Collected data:
=== Begin Enclosure ===
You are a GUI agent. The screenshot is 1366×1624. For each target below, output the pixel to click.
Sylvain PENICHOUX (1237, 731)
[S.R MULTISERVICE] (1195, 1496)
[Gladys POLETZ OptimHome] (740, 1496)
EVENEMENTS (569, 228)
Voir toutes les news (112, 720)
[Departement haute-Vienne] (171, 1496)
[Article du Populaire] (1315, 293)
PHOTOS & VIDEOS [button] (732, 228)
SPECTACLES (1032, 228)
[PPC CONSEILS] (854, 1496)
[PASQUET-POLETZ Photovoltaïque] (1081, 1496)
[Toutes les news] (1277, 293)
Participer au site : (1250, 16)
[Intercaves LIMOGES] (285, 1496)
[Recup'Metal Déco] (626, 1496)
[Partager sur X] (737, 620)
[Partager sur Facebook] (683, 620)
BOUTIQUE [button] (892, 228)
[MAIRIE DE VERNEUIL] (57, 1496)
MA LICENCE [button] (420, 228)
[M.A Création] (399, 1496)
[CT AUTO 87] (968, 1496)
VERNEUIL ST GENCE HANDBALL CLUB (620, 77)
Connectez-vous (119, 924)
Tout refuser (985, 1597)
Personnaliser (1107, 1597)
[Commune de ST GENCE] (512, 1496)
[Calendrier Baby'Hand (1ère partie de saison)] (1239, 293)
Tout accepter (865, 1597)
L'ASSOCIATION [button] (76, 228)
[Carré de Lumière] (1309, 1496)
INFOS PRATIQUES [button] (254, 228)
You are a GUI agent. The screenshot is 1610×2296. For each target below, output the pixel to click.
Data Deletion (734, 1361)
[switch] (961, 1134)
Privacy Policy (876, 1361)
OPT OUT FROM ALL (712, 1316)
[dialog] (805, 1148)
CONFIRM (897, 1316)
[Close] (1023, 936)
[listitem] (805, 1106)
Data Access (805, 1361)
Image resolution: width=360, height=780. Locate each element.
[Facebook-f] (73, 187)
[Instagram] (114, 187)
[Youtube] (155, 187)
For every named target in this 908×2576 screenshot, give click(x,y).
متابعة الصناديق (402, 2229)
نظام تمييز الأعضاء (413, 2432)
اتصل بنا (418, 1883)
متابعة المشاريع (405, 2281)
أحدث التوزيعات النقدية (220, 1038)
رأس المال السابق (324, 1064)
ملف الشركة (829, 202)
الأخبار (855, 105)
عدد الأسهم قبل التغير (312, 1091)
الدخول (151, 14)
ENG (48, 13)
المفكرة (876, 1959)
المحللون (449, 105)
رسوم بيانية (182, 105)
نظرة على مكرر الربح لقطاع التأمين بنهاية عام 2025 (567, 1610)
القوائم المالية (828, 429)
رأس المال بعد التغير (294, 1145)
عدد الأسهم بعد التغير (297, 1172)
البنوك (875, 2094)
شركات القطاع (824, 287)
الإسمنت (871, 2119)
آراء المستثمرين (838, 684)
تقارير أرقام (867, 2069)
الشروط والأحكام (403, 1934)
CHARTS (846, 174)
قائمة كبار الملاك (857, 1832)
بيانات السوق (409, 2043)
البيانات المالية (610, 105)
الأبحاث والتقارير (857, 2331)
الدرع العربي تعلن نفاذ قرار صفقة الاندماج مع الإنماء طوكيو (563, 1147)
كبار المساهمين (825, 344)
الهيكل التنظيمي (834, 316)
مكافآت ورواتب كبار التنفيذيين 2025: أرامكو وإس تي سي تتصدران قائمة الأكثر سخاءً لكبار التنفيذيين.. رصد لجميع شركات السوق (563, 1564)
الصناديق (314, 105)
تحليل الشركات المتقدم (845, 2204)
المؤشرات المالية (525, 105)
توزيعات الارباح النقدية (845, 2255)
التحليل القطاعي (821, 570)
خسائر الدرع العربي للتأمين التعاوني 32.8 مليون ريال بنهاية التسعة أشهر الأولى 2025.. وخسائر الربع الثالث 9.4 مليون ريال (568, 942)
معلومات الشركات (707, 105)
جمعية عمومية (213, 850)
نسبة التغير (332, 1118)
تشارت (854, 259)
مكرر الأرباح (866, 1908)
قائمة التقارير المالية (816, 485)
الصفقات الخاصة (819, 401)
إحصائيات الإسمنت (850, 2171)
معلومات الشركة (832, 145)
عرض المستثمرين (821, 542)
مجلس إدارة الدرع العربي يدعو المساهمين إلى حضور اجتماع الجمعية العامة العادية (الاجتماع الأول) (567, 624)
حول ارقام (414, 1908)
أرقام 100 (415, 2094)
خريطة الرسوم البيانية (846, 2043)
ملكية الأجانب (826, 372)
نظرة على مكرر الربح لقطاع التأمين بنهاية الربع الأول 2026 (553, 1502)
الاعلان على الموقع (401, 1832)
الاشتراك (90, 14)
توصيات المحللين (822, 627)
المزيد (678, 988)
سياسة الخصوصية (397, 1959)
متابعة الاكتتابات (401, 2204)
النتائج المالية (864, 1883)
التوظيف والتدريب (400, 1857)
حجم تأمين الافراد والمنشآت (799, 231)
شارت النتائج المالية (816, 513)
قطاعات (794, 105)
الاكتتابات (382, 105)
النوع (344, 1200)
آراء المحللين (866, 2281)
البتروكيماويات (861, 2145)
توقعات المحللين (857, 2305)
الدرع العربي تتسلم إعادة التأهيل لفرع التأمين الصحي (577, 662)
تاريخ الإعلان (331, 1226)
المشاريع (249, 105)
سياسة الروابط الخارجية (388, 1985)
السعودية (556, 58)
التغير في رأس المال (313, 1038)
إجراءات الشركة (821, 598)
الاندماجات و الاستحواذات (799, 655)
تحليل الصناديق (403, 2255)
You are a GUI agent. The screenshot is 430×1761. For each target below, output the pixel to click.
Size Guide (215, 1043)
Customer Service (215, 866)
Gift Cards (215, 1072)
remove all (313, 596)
=== End Enclosure ===
The lines running from the start of the data through the one that contains "[Youtube] (155, 187)" should be reproduced exactly, and only those.

OUTPUT FOR THIS EXERCISE:
You are a GUI agent. The screenshot is 1366×1624. For each target below, output the pixel to click.
Sylvain PENICHOUX (1237, 731)
[S.R MULTISERVICE] (1195, 1496)
[Gladys POLETZ OptimHome] (740, 1496)
EVENEMENTS (569, 228)
Voir toutes les news (112, 720)
[Departement haute-Vienne] (171, 1496)
[Article du Populaire] (1315, 293)
PHOTOS & VIDEOS [button] (732, 228)
SPECTACLES (1032, 228)
[PPC CONSEILS] (854, 1496)
[PASQUET-POLETZ Photovoltaïque] (1081, 1496)
[Toutes les news] (1277, 293)
Participer au site : (1250, 16)
[Intercaves LIMOGES] (285, 1496)
[Recup'Metal Déco] (626, 1496)
[Partager sur X] (737, 620)
[Partager sur Facebook] (683, 620)
BOUTIQUE [button] (892, 228)
[MAIRIE DE VERNEUIL] (57, 1496)
MA LICENCE [button] (420, 228)
[M.A Création] (399, 1496)
[CT AUTO 87] (968, 1496)
VERNEUIL ST GENCE HANDBALL CLUB (620, 77)
Connectez-vous (119, 924)
Tout refuser (985, 1597)
Personnaliser (1107, 1597)
[Commune de ST GENCE] (512, 1496)
[Calendrier Baby'Hand (1ère partie de saison)] (1239, 293)
Tout accepter (865, 1597)
L'ASSOCIATION [button] (76, 228)
[Carré de Lumière] (1309, 1496)
INFOS PRATIQUES [button] (254, 228)
You are a GUI agent. The screenshot is 1610×2296. For each target below, output the pixel to click.
Data Deletion (734, 1361)
[switch] (961, 1134)
Privacy Policy (876, 1361)
OPT OUT FROM ALL (712, 1316)
[dialog] (805, 1148)
CONFIRM (897, 1316)
[Close] (1023, 936)
[listitem] (805, 1106)
Data Access (805, 1361)
Image resolution: width=360, height=780. Locate each element.
[Facebook-f] (73, 187)
[Instagram] (114, 187)
[Youtube] (155, 187)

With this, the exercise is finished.